Assessing the Problems and the Solutions of the Town

The particulars will vary from town to town — depending on the makeup of the population, the availability of non-tax revenue, the personalities involved in local politics, and so on — but key principles are essential for government to operate.  In a representative democracy with frequent turnover of elected officials, the rules have to be clear and consistent (and the power limited), such that the electorate is voting on broad questions of direction, not to address immediate crises or controversies.

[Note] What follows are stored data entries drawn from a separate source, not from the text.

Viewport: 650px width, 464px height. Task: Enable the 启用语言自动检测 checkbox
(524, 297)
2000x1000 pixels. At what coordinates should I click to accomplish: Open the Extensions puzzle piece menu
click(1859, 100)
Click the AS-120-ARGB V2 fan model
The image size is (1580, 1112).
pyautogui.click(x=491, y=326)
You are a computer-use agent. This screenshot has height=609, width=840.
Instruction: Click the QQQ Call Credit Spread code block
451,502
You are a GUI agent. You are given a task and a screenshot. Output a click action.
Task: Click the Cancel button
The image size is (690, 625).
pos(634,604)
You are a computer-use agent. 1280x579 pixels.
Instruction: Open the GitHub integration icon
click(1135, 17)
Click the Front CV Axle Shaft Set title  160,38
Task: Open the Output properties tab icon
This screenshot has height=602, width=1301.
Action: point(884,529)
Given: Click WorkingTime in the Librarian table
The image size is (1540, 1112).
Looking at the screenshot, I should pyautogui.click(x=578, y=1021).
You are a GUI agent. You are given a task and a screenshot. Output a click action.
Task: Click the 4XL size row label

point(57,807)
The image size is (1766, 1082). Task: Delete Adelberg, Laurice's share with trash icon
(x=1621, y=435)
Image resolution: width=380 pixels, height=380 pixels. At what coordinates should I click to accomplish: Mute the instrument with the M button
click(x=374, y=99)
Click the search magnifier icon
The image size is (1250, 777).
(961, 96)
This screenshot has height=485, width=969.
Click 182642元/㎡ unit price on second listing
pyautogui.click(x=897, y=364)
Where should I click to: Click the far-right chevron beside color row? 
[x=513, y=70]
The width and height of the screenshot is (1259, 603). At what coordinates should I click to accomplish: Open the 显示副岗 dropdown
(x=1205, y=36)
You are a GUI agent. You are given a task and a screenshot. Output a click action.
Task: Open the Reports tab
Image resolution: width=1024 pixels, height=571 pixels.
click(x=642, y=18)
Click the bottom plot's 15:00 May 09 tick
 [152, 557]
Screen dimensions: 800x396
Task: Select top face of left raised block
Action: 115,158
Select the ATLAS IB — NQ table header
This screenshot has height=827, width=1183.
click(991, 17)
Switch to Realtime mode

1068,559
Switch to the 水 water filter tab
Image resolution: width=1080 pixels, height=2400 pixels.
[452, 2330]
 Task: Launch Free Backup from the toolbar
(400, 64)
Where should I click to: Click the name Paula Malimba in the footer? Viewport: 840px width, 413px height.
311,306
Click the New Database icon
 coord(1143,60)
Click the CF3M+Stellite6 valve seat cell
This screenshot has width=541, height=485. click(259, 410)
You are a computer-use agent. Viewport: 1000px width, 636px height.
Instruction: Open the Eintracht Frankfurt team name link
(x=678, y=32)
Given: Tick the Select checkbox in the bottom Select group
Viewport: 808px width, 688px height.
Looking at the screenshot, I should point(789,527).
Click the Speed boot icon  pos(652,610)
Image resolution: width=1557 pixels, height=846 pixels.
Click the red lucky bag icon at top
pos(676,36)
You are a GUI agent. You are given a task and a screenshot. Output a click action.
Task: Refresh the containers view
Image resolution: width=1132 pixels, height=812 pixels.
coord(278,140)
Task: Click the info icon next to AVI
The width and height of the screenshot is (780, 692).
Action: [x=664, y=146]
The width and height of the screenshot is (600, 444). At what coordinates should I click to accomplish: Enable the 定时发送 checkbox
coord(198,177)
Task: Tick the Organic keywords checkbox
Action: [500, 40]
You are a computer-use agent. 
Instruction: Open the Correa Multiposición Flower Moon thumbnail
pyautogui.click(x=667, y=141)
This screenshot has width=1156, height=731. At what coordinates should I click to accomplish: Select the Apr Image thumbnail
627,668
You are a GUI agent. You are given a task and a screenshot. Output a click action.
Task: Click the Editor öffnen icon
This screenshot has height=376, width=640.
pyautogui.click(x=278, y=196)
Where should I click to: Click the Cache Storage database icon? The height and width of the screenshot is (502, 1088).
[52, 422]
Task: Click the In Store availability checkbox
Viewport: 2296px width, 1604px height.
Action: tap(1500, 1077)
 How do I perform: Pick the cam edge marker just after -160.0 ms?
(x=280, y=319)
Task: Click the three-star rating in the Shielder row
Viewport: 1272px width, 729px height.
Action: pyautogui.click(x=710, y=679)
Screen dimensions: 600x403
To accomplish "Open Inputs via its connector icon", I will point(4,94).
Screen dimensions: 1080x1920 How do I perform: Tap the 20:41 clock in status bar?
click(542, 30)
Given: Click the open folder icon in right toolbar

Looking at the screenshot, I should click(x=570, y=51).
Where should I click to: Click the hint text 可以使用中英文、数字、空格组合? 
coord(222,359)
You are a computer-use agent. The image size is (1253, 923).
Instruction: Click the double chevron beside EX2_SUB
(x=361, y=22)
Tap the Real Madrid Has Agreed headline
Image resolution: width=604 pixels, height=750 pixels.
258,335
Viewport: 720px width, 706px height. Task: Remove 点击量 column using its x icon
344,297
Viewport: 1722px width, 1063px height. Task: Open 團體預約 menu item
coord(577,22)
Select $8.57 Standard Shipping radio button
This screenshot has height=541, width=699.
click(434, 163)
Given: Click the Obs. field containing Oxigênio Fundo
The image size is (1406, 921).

As vice president of the Tiverton Town Council, I’ve been giving these matters a great deal of thought, and it has ultimately come down to this assessment of problems and solutions:

  1. Tiverton has no long-term financial plan.  Beginning at the council level and with input and cooperation across town government — municipal and schools — we must put every known challenge on the table and piece them all together so we can make rational decisions going forward.  Everything is a trade-off with something else, and without a real and concrete understanding of what needs to be done by when, town government cannot make informed decisions.
  2. The roles of town officials are not clearly defined (at least in how they are executed).  Much of our difficulty maintaining employees in critical positions as well as our political acrimony comes from the same source.  Whether we’re talking micromanagement from the Town Council, decisions by employees that follow improper channels, or boards that claim power for themselves (or neglect it), lacking a clear picture of who is responsible for what can result in conflicts and wasted effort.
  3. Basic and consistent rules of operation haven’t been followed.  A clear message from local businesses when Town Council members, town officials, and various volunteers toured their facilities a couple months ago was that the rules they have to follow change depending whom they ask or who holds a particular office at the time.  Meanwhile, every time employees have done something so egregious as to deserve to lose their jobs, lawyers advising the town have pointed out that no prior violations were ever actually put in their files. At the same time, the Board of Canvassers has picked and chosen what it would put on ballots.  These examples all illustrate the importance of consistency.

Some of these challenges will sound familiar across Rhode Island, but talking to people involved in politics in some other towns, I’ve been struck by just how out-of-whack Tiverton is on some of them.  That is particularly true when it comes to the lack of a financial plan.